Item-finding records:
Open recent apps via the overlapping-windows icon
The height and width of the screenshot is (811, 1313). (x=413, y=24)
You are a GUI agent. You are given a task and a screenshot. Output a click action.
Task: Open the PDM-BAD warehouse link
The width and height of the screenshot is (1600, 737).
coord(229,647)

WHAT YOU ARE ASKED TO DO:
Convert every line of the entries above into a Markdown table with the columns "Row" and "Line", numbering each row and leaving out blank lines.

COMPLETED TASK:
| Row | Line |
|---|---|
| 1 | Open recent apps via the overlapping-windows icon |
| 2 | The height and width of the screenshot is (811, 1313). (x=413, y=24) |
| 3 | You are a GUI agent. You are given a task and a screenshot. Output a click action. |
| 4 | Task: Open the PDM-BAD warehouse link |
| 5 | The width and height of the screenshot is (1600, 737). |
| 6 | coord(229,647) |